# Entries start

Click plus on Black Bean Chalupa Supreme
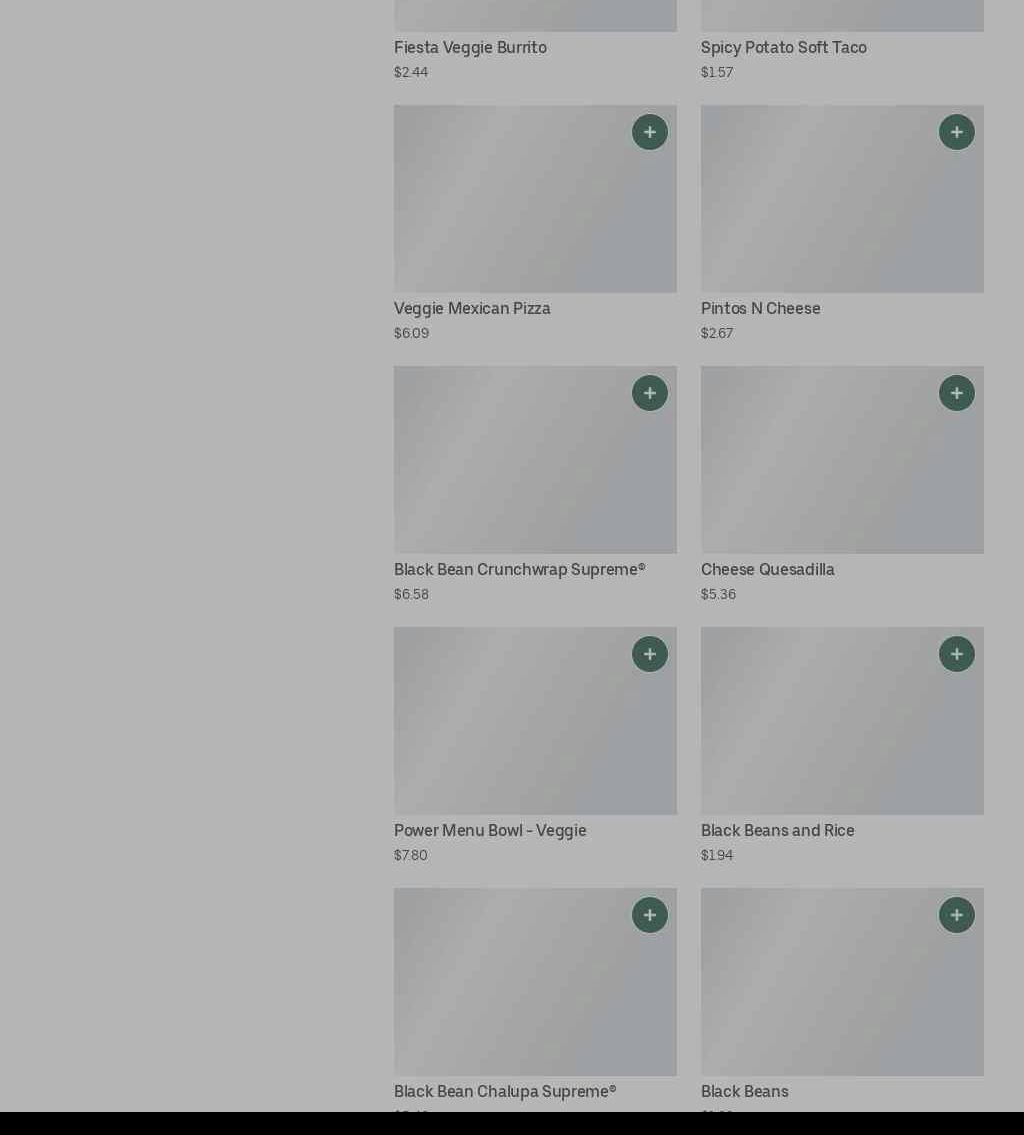 [x=649, y=915]
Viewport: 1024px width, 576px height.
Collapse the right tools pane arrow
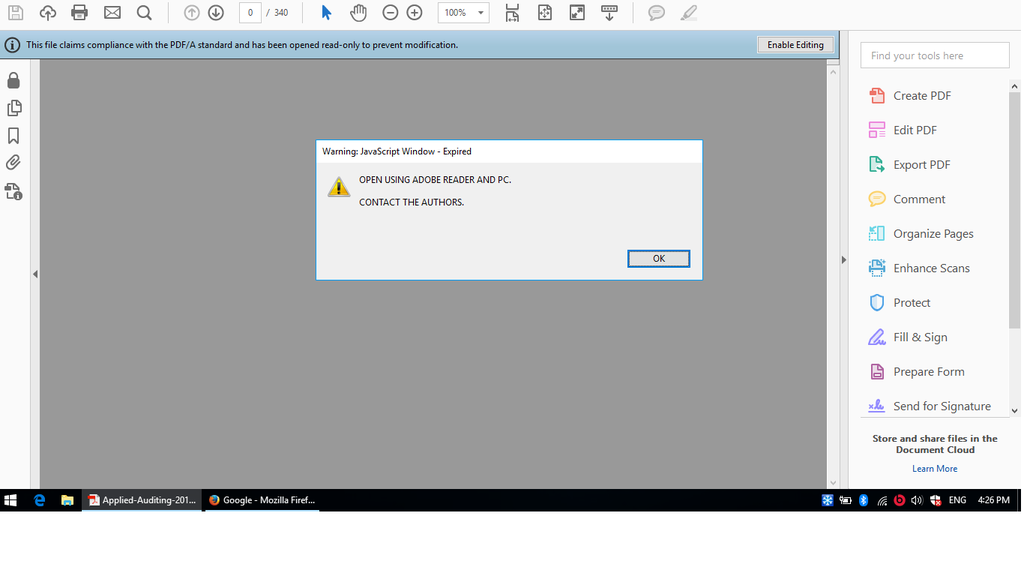coord(843,260)

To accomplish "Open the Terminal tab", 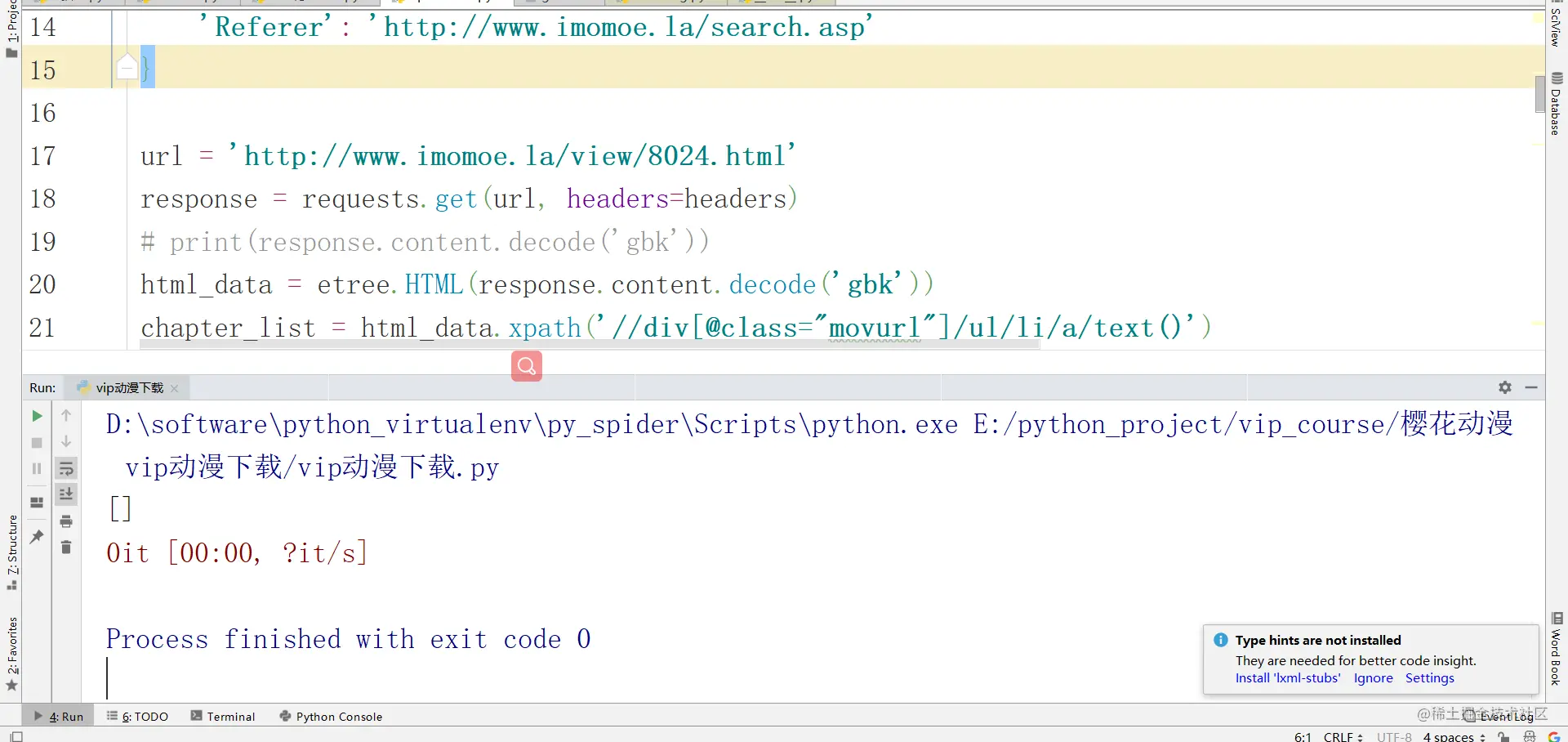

# Entries end

§ **To do**:
Copy out every line of the entries above word for word, leaving out the pictures.

§ **Task solution**:
Click plus on Black Bean Chalupa Supreme
 [x=649, y=915]
Viewport: 1024px width, 576px height.
Collapse the right tools pane arrow
coord(843,260)

To accomplish "Open the Terminal tab", 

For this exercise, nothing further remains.